Google is now working to introduce new open-source API and web features that will help increase the impact of web applications and bridge the gap between those and web apps, the company recently revealed. More directly, the search giant is looking to move beyond the native-like capabilities of WebAssembly and web wrappers like Cordova or Electron, by finding new ways to allow web developers to access native resources. That includes enabling access to native hardware functionality such as providing "file system access, idle detection, and more." The exact purpose and consequences of that access on a given web app experience will vary from app to app but the underlying goal is to move web-based gaming, productivity, and creation software, with each running both smoothly and universally.

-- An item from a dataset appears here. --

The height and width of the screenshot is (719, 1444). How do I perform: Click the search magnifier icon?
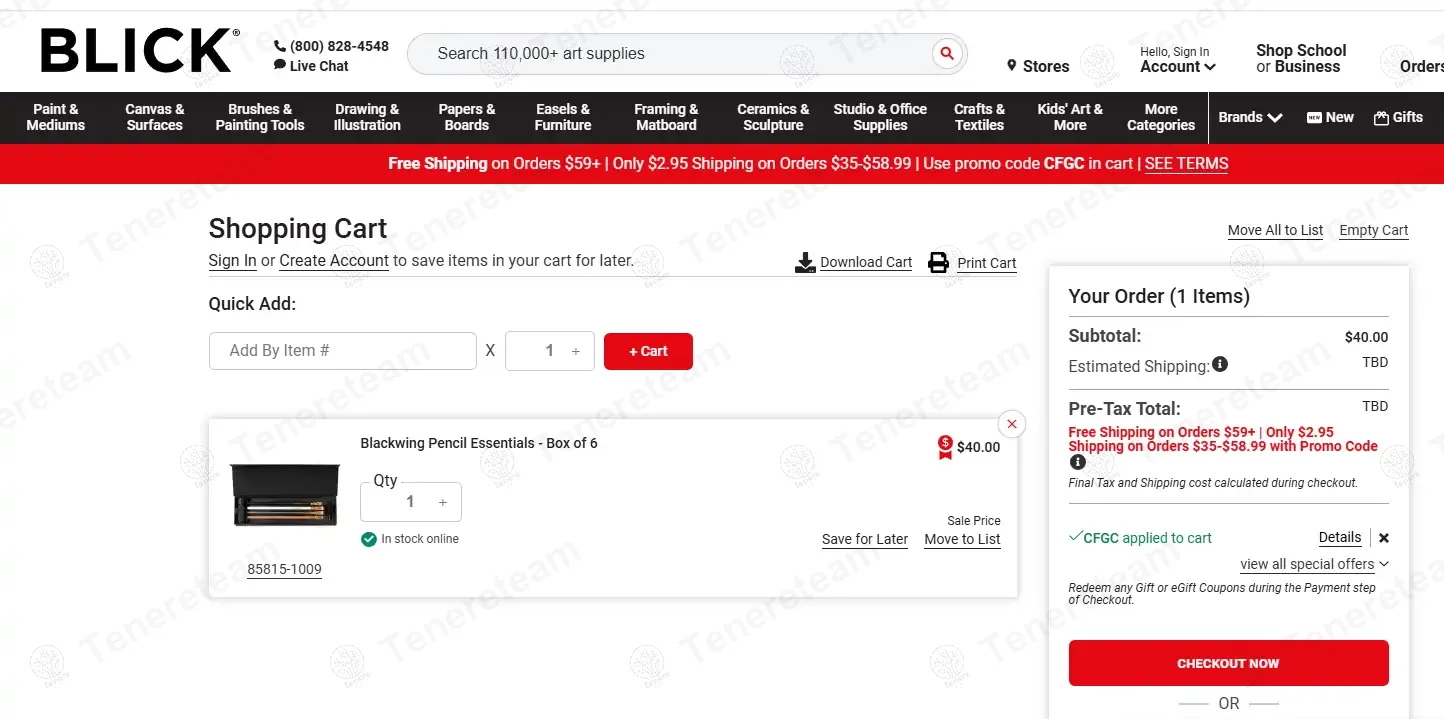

At the same time, the company wants to enable more capability – pointing specifically to modern web games and productivity or communication web apps such as Sketchup and AutoCAD or WebRTC, which are built on WebAssembly and service worker foundations. Another example of that can be found in Google's own Squoosh application, which enables rapid real-time photo and image editing and format conversions online or off while maintaining a smooth user experience. However, the new capabilities will almost certainly go much further, building on the powerful offline capabilities of apps like Squoosh with additions like writable file API, Web Share Target, Async cookies, Wake Lock, WebHID, and more. The first of those is currently the most complete and allows for event alarms, web-based editors, and other use cases in a native fashion without the massive overhead ordinarily associated with native software.

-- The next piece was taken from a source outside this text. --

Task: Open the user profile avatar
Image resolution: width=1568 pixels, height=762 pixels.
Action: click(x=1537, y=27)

Background: In short, the search giant is looking to expand the latest innovations in web development into web browsers themselves while also extending the capabilities of web applications. All of that, according to the company, will help enrich the lives of users and the opportunities available to developers. But the news isn't necessarily arriving out of nowhere. Prior to this, the company has spent a substantial amount of resources and effort in preparing its browser for precisely these types of changes. Those have taken the form of new best practices guidelines, optimizations to the Chrome browser, and other steps taken to gradually increase the speed and overall performance of Chrome. Beyond that, it has additionally made efforts to reduce the overall forbearance of Chrome's UI, implemented new API for better fullscreen support, and made other tweaks to ensure that websites can already – at least outwardly – act like applications.

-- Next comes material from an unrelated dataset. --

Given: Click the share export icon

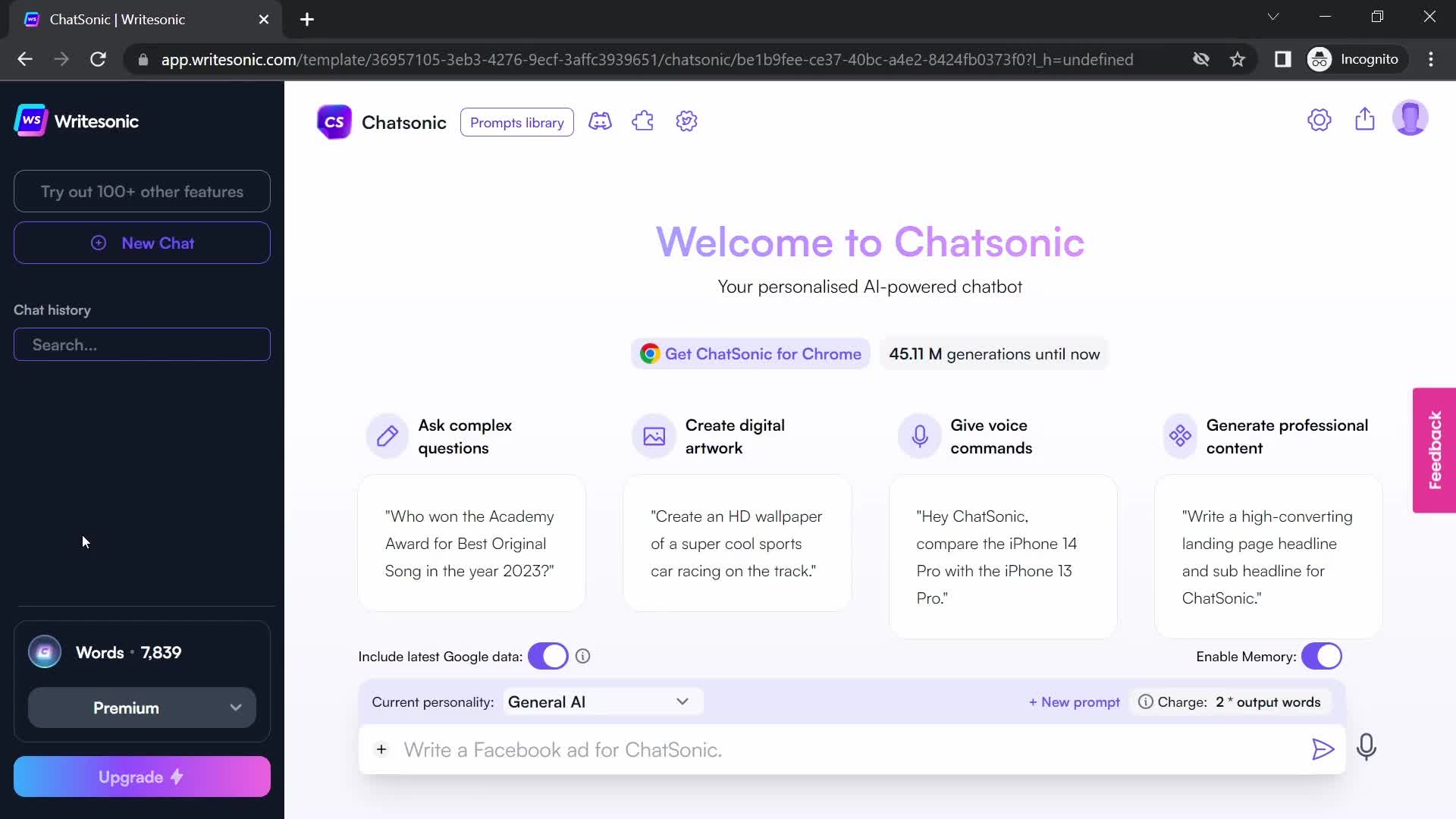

Impact: The new capabilities will allow users to have web-based experiences that enable interactions much more similar to those experienced with a smartphone app or software installed on a more traditional computer. That's good news for many internet users but could have the biggest impact on Chrome OS users, given the still somewhat lacking functionality in terms of software that a not-insignificant number of users still need. For example, full photo editing applications could become a possibility, as could other creative tools and editors that are not yet up-to-expectations on the platform. Moreover, such web apps would almost certainly lend themselves to filling out another Google OS that's currently under development. With that said, none of the new features are quite finished yet, there's no guaranteed timeframe for any of this to be implemented, and there are still concerns about privacy to address as well. In the meantime, Google is looking for feedback now and throughout the process, with new projects appearing in the Chromium bug database under the tag 'proj-fugu'.